The flying fish season normally begins in March; and traditionally would last until September. But falling fish stocks - blamed on overfishing by mainland Taiwanese fishermen who use motorboats and the impact of global warming - has meant that this year's catch season ended in early June.
The Tao people believe the flying fish is a gift from heaven. And there are many rituals and taboos surrounding the catching and eating of the fish. There are special fish types to be eaten only by the elders, by men and the women. Different fishing methods are observed during different months, to ensure that the fish stocks are sustainably harvested. The tribe believe they should only catch what they can eat.

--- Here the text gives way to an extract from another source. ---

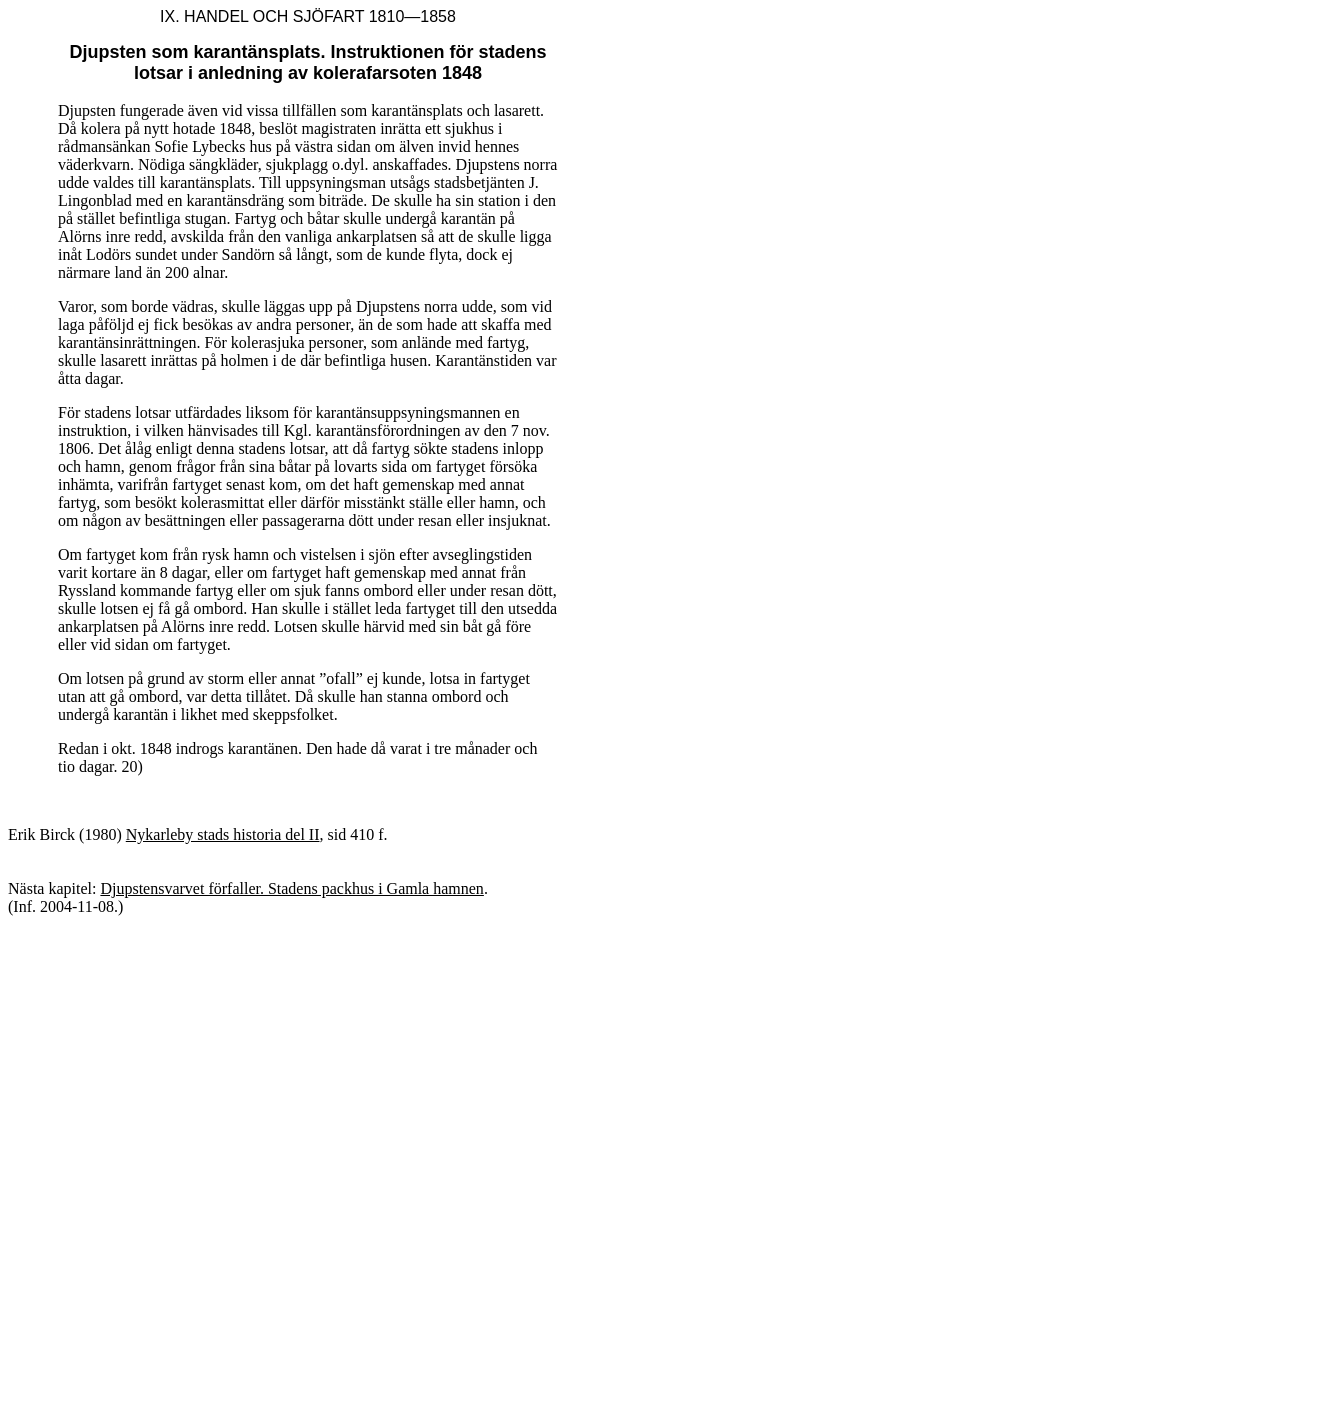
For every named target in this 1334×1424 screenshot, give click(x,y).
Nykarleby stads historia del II (223, 834)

Fish is hung up and dried at the end of the fishing season - and eaten during the lean winter months
The island's rich traditions and rugged scenery - including excellent diving and snorkeling spots - are a big draw for tourists.
Around 70,000 come to the island every year. Some enterprising islanders have set up small shops and galleries showcasing local crafts and giving them some extra income.
But many elderly villagers resent the tourist arrivals - especially being the subject of snap-happy tourists, many of whom care little about respecting local traditions.
Villagers worry about the impact tourists will have on the young generation. They warn that if outsiders pay scant respect to Orchid Island's traditions and rituals, it will make young children also feel that their traditions are regarded as worthless by outsiders, and not worth observing themselves.
Another big worry for the island is the legacy of this innocuous looking building, whose sign reads "Lanyu (Orchid Island) Storage Site." The building stores potentially hazardous material - nearly 98,000 barrels of low grade nuclear waste taken from Taiwan's three nuclear plants.
The site began operating in 1982; but stopped accepting additional nuclear waste in 1996. Villagers were originally told that the building would be used as a fish cannery, with its own port facilities and that it would provide much-needed employment..Only much later did they discover its true purpose.
The government has said the nuclear waste dump will shut down by 2016 - and the waste will move to another site on Taiwan's main island. There have been protests over the plant since the late 1980s; with villagers reporting mutated fish, claiming increasing cancer rates and contaminated soil.
But removal of the plant, run by the state-owned Taipower, will also mean a loss of income for many islanders; and for the local village government.